今回は長野県のマイナー観光地ということで、大宮諏訪神社(おおみやすわ-)について。
大宮諏訪神社は飯田の中心市街地の北に鎮座し、同市内では鳩ヶ嶺八幡宮に並ぶ規模の境内を有しています。境内の入口は幹線道路が交差するT字路の突き当りで、非常に目立つ場所にあります。
現地情報
所在地 | 〒395-0082長野県飯田市宮の前4164-1(地図) |
アクセス |
桜町駅から徒歩5分 飯田ICから車で10分 |
駐車場 | 20台(無料) |
営業時間 | 随時 |
入場料 | 無料 |
社務所 | あり(要予約) |
公式サイト | なし |
所要時間 | 15分程度 |
境内
参道
境内の入口。
冒頭に書いたように、幹線道路のT字交差点の突き当りに位置しており、境内も広いので簡単に見つけられます。

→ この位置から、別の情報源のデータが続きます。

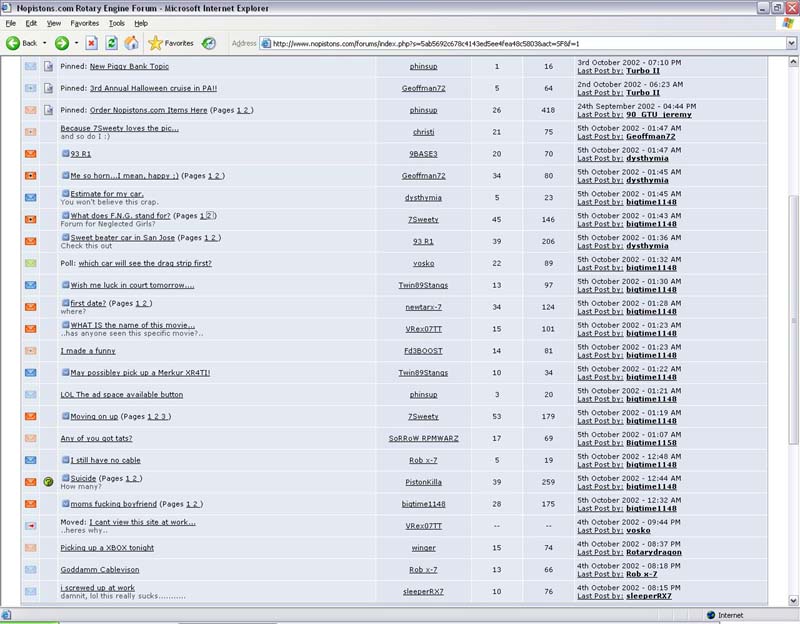Click the smiley icon beside the Suicide topic
800x624 pixels.
(48, 481)
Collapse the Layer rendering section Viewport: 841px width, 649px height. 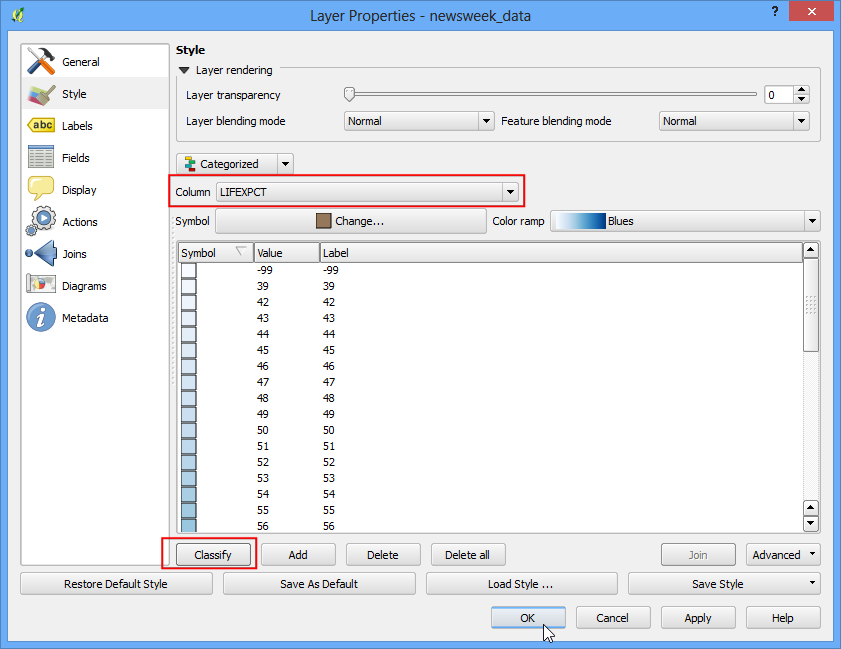coord(185,70)

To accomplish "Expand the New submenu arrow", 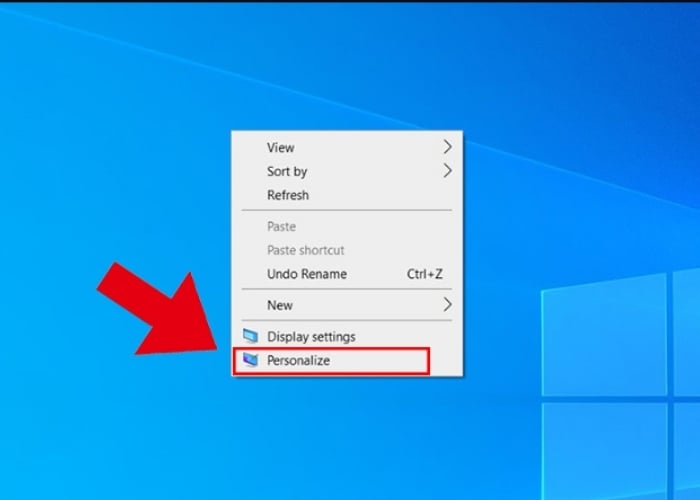I will click(447, 304).
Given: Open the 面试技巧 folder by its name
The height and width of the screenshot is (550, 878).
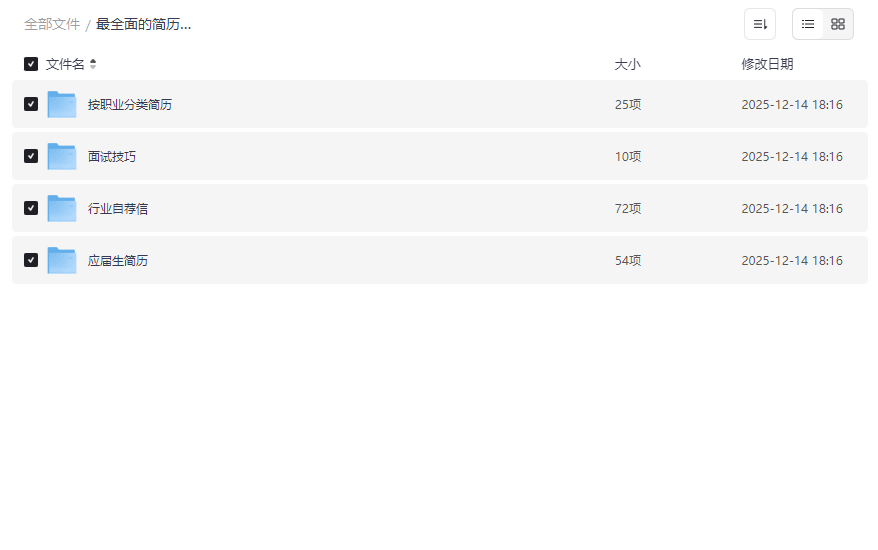Looking at the screenshot, I should coord(112,156).

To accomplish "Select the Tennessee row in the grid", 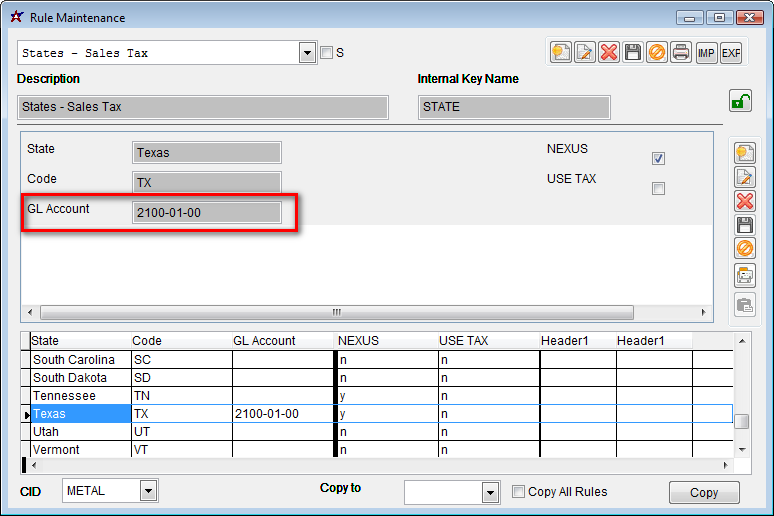I will 80,396.
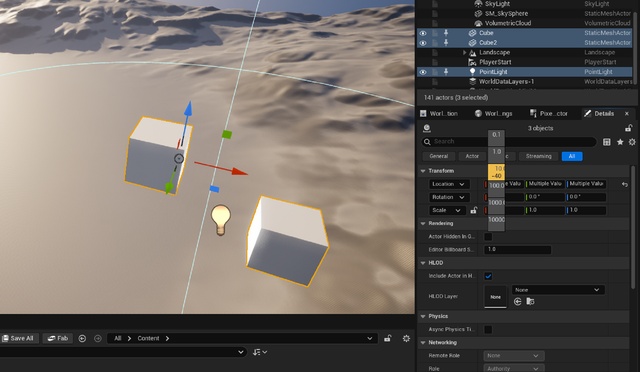
Task: Open the Location type dropdown
Action: point(449,184)
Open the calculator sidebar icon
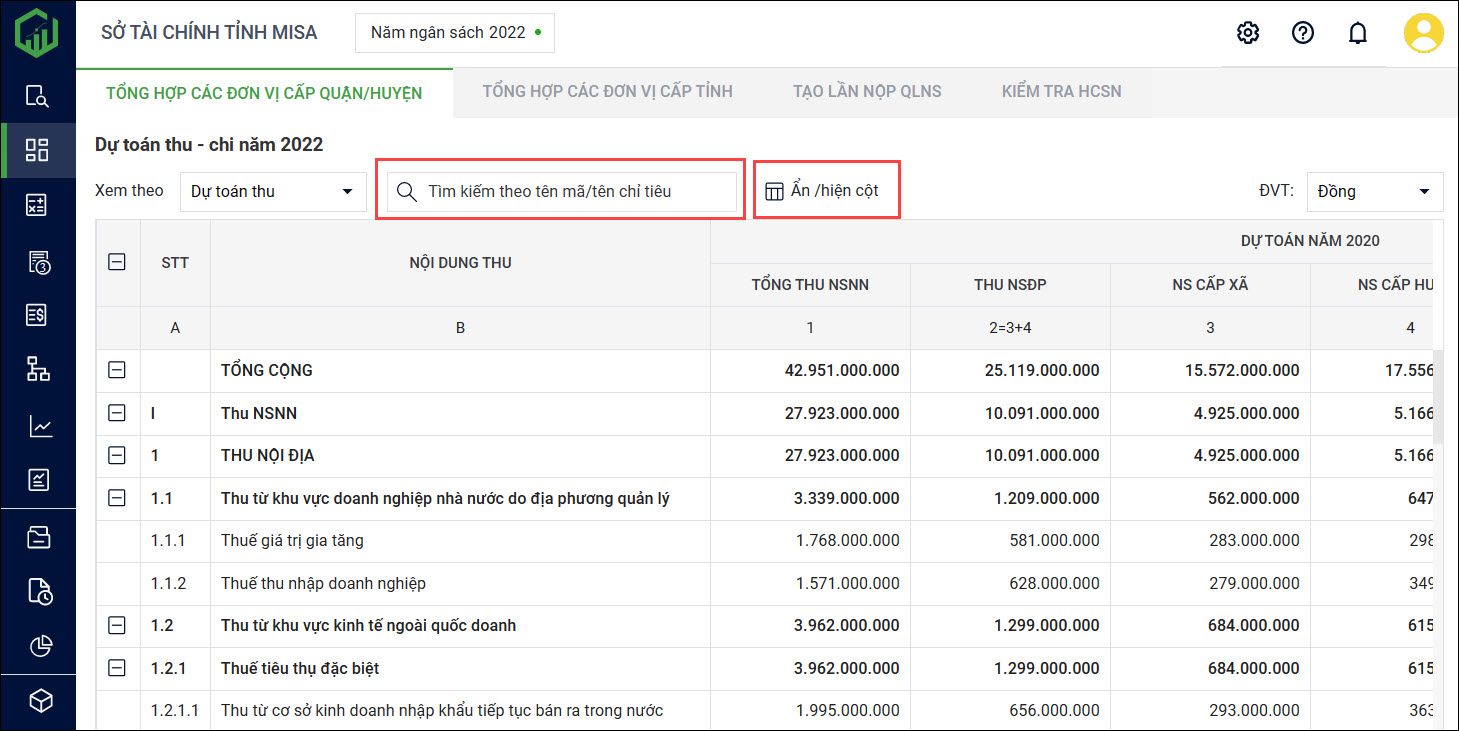The height and width of the screenshot is (731, 1459). point(38,205)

なお、私はカーナビの案内に従って来たところ、狭い裏口から入る羽目に遭いました... いちおう裏口にも参拝者用の駐車場はありました。
鳥居をくぐるとすぐに随神門があります。扁額の文字は「諏訪神社」。
2階建ての楼門になっており、組物や垂木も立派。柱は、円柱と角柱が混在しています。
随神門の向こうには、急な石段が50段くらいあります。
飯田市は天竜川の河岸段丘にあるため、市街地でも意外と坂や丘陵が多い地形なのですが、そういった地形をうまく利用しているようです。
参道から脇にそれると、寺院風な瓦葺の方形屋根のお堂があります。何を祀っているのかは不明ですが、もしかしたらすぐ隣にある長久寺という寺院のものかもしれないです。
写真右の鳥居の奥には小さな滝があり、不動明王が祀られていました。
石段を登りきると、手水舎と拝殿・本殿があります。
拝殿・本殿は、参道の中央からずれた位置に建っています。
手水舎。ここでは浄水(みたらし)と言うようです。
この日は35℃近くまで気温が上がった真夏日だったので、手水がとても有難かったです。他の参拝者がいないのをいいことに、作法に反して何杯もすくって腕や首筋に水をかけずには居られませんでした
拝殿・本殿
拝殿は銅板葺の入母屋(平入)。正面の向拝の大きく弓なりにカーブした向唐破風(むこう からはふ)が特徴的。
扁額の文字は「天長地久」。垂れ幕の紋は、諏訪神社なので“諏訪梶”。祭神はタケミナカタとその妻・八坂刀女(やさかとめ)です。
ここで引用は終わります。